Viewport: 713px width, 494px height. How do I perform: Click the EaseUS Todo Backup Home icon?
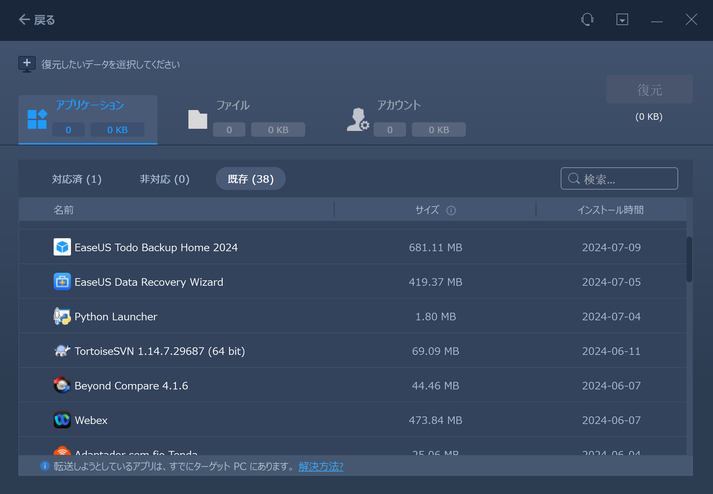pos(62,247)
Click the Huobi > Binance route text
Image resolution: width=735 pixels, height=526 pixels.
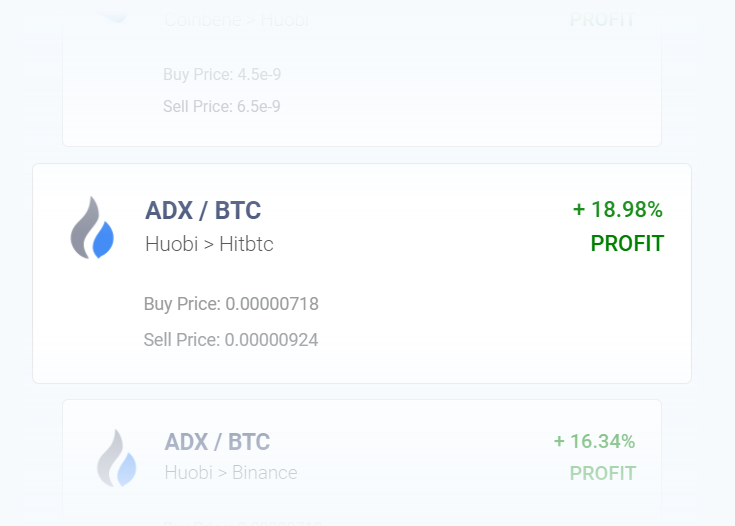coord(231,473)
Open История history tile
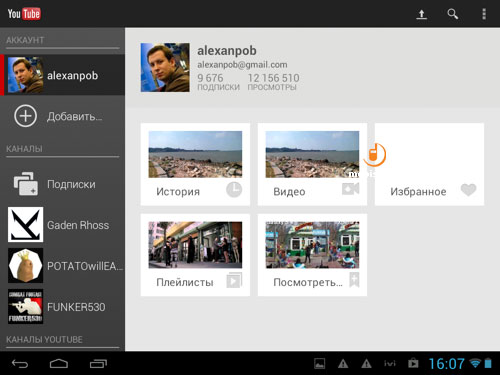The image size is (500, 375). pyautogui.click(x=195, y=164)
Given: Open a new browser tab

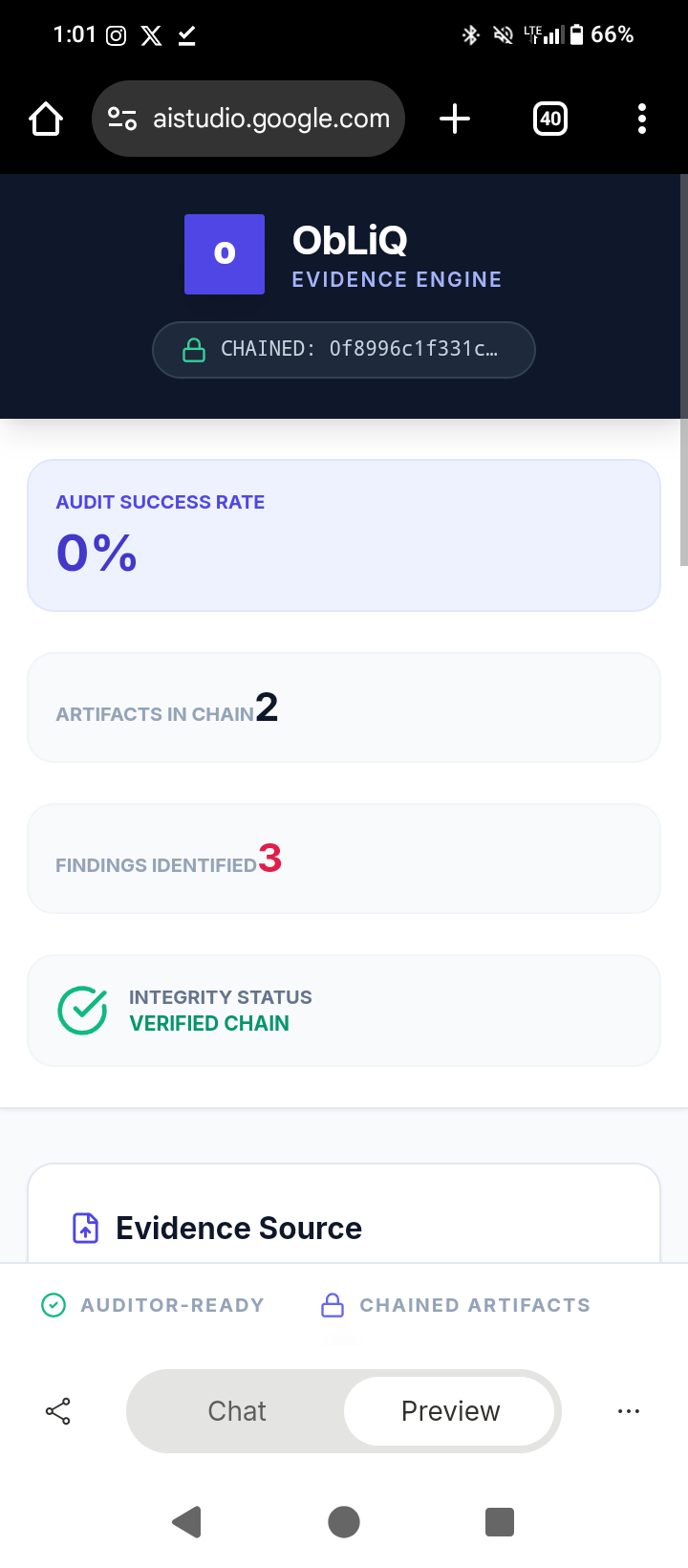Looking at the screenshot, I should 455,119.
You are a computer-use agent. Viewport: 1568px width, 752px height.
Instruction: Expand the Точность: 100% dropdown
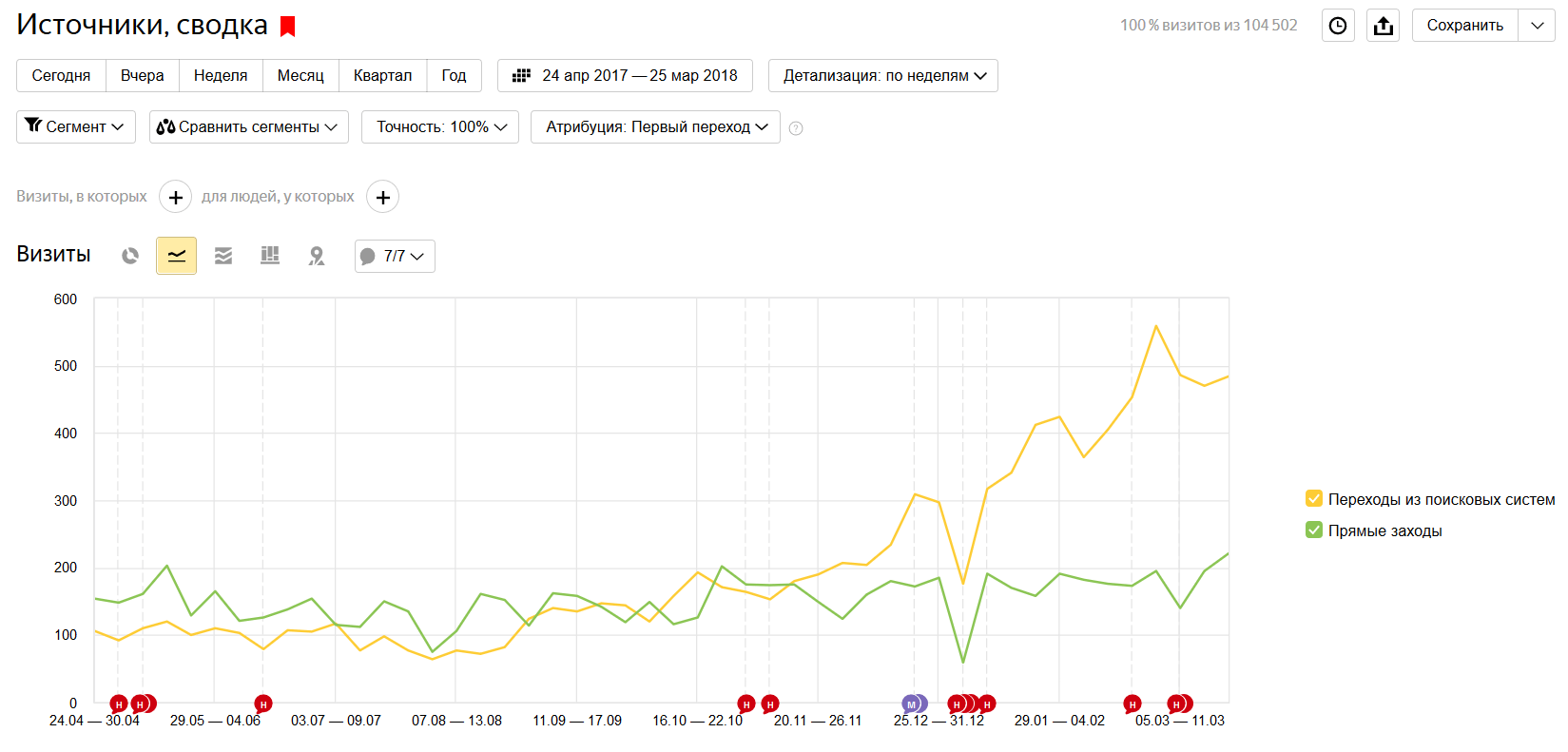point(440,126)
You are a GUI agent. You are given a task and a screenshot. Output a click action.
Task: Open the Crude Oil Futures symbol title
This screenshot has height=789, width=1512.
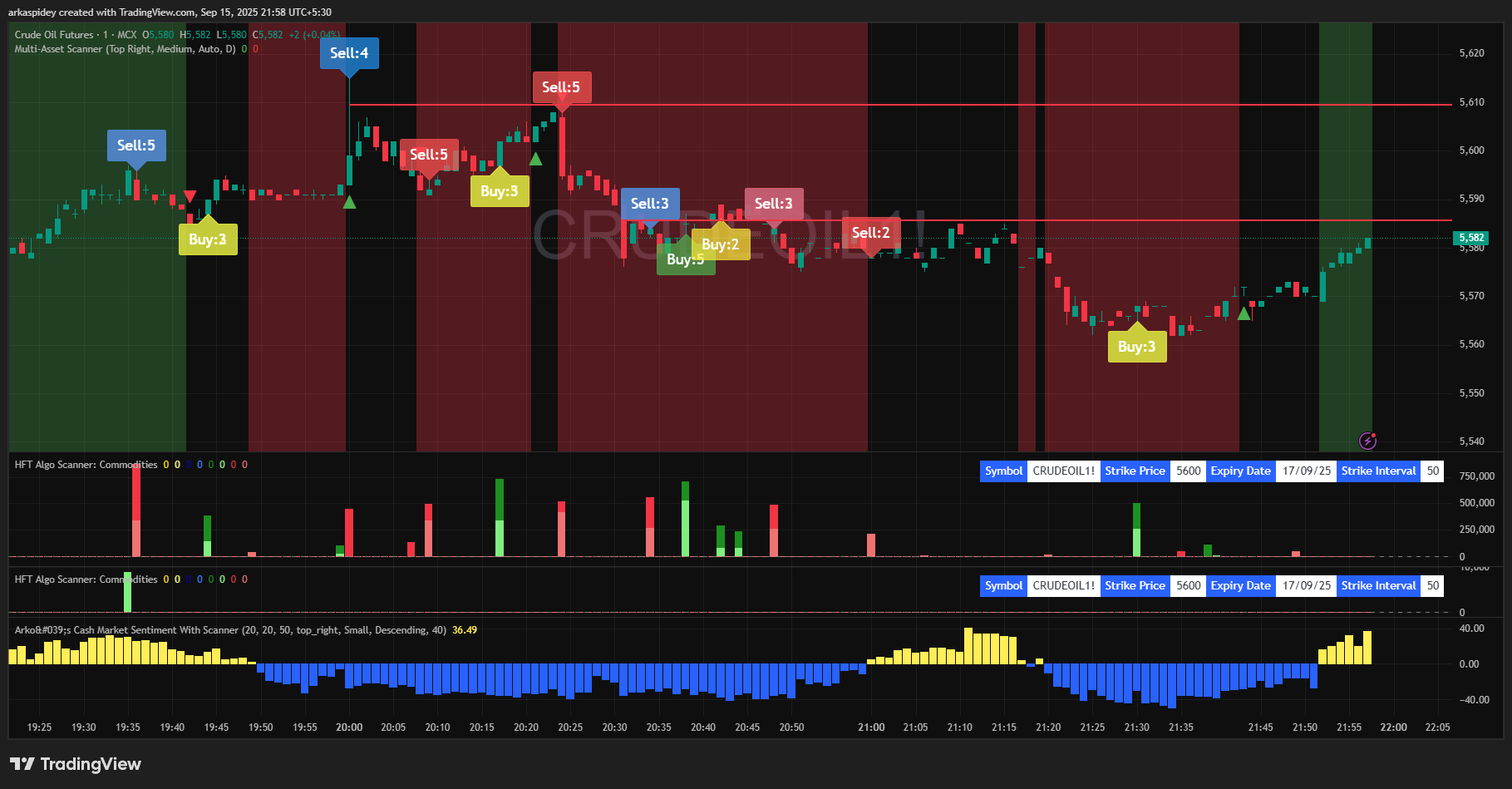[x=54, y=35]
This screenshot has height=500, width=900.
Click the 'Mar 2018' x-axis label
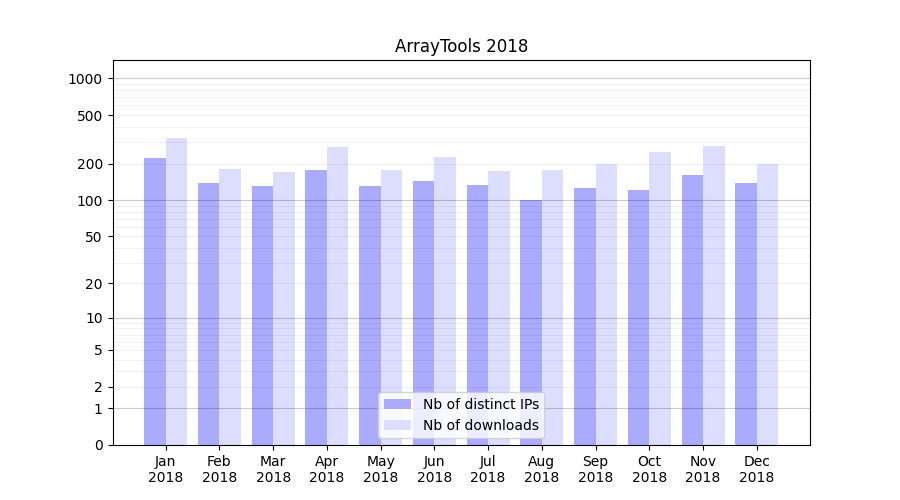point(273,469)
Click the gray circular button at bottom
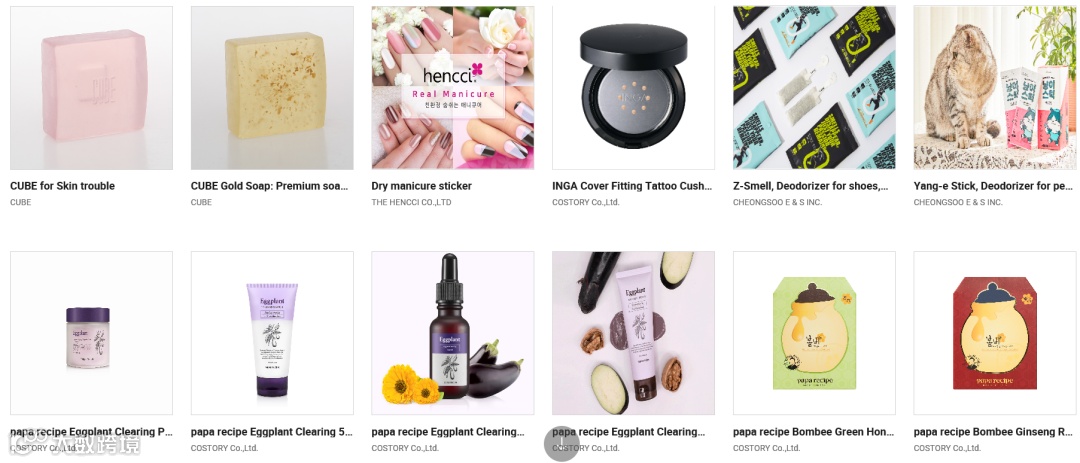The height and width of the screenshot is (463, 1080). coord(561,443)
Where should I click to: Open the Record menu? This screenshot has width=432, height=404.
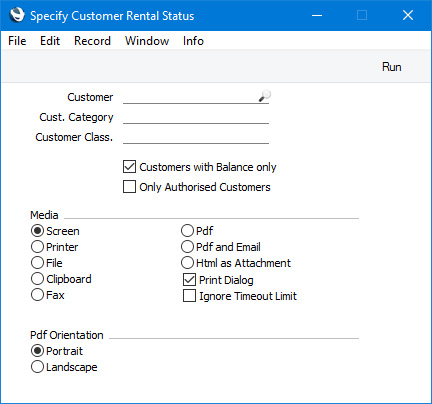[92, 41]
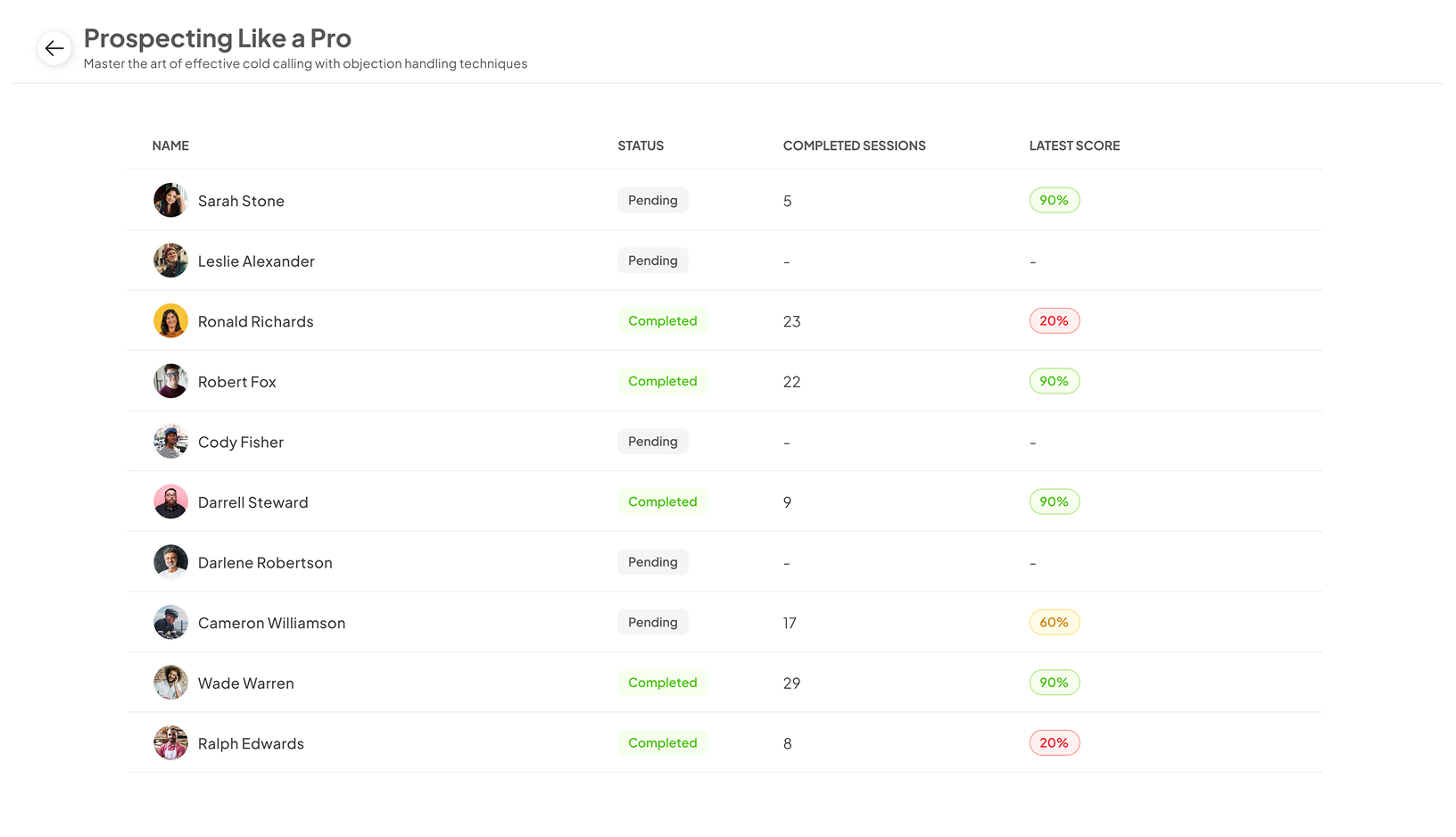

___

Search the entries for the word "agent" and copy every line that holds it.

You are a computer-use agent. Viewport: 1568px width, 752px height.
You are a GUI agent. You are given a task and a screenshot. Output a click action.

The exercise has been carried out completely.